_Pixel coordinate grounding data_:
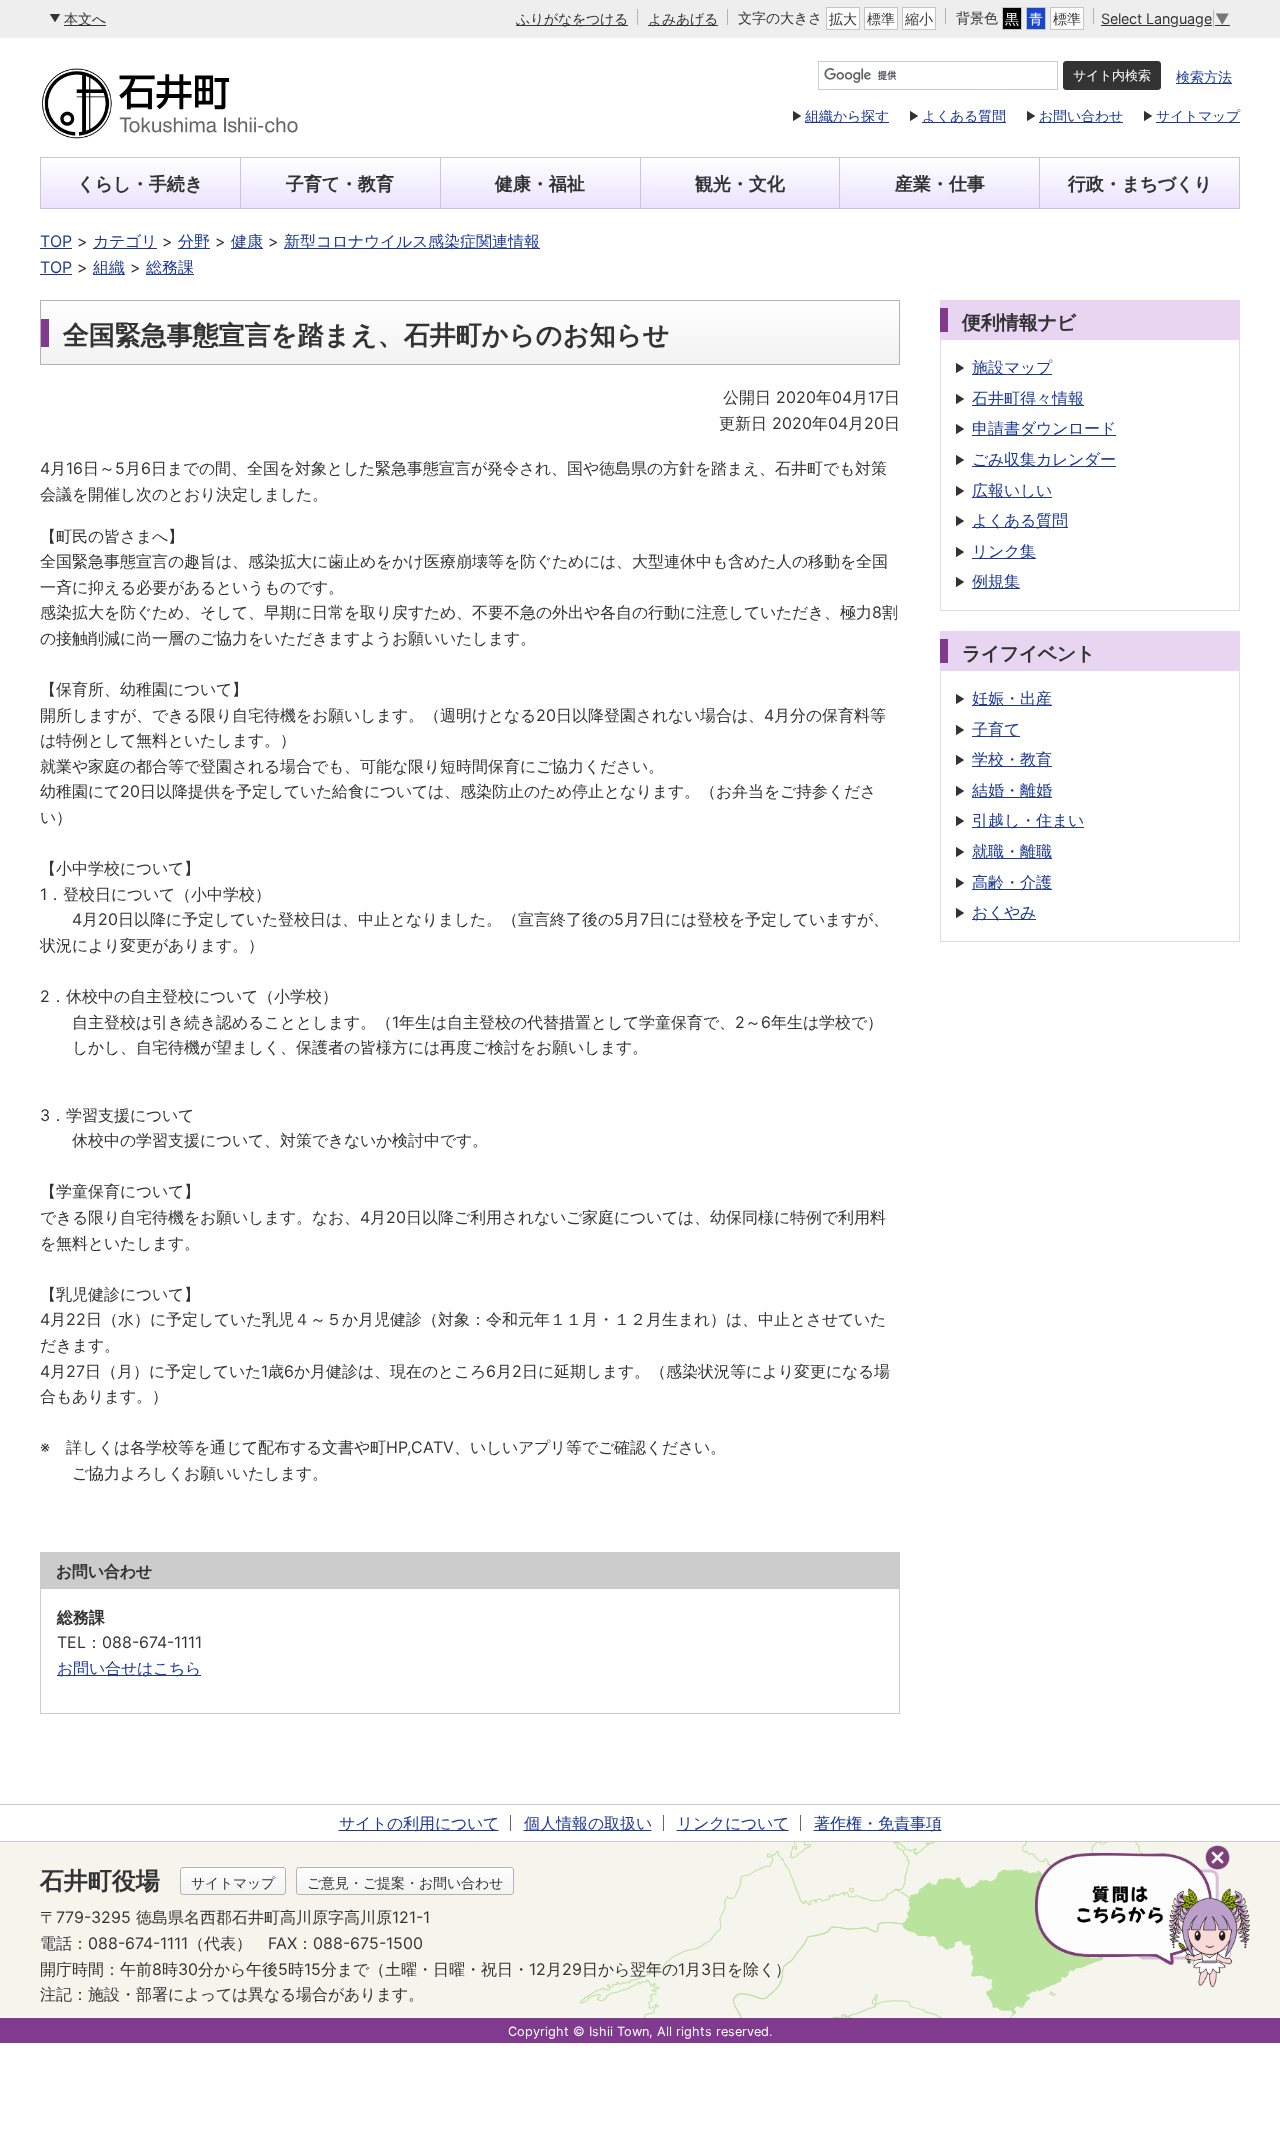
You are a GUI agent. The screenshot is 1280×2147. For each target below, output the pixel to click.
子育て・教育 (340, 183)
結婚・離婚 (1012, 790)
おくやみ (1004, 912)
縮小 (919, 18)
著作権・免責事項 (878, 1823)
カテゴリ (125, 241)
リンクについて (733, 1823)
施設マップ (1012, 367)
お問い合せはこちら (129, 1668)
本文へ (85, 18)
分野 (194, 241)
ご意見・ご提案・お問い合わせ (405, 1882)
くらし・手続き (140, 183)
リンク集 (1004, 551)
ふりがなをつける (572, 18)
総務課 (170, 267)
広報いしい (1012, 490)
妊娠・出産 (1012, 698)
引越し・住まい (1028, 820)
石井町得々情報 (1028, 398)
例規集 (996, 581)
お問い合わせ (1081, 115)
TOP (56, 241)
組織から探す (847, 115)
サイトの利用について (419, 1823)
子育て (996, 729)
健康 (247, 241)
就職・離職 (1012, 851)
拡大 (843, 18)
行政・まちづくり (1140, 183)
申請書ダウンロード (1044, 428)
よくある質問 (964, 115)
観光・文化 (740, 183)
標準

_TASK STATEMENT_:
Any pictures are to be skipped, and the lines from the beginning of the entries through the line with "広報いしい (1012, 490)" copied exactly.

_RESULT OF THIS TASK_:
You are a GUI agent. The screenshot is 1280×2147. For each target below, output the pixel to click.
子育て・教育 (340, 183)
結婚・離婚 (1012, 790)
おくやみ (1004, 912)
縮小 (919, 18)
著作権・免責事項 (878, 1823)
カテゴリ (125, 241)
リンクについて (733, 1823)
施設マップ (1012, 367)
お問い合せはこちら (129, 1668)
本文へ (85, 18)
分野 (194, 241)
ご意見・ご提案・お問い合わせ (405, 1882)
くらし・手続き (140, 183)
リンク集 (1004, 551)
ふりがなをつける (572, 18)
総務課 (170, 267)
広報いしい (1012, 490)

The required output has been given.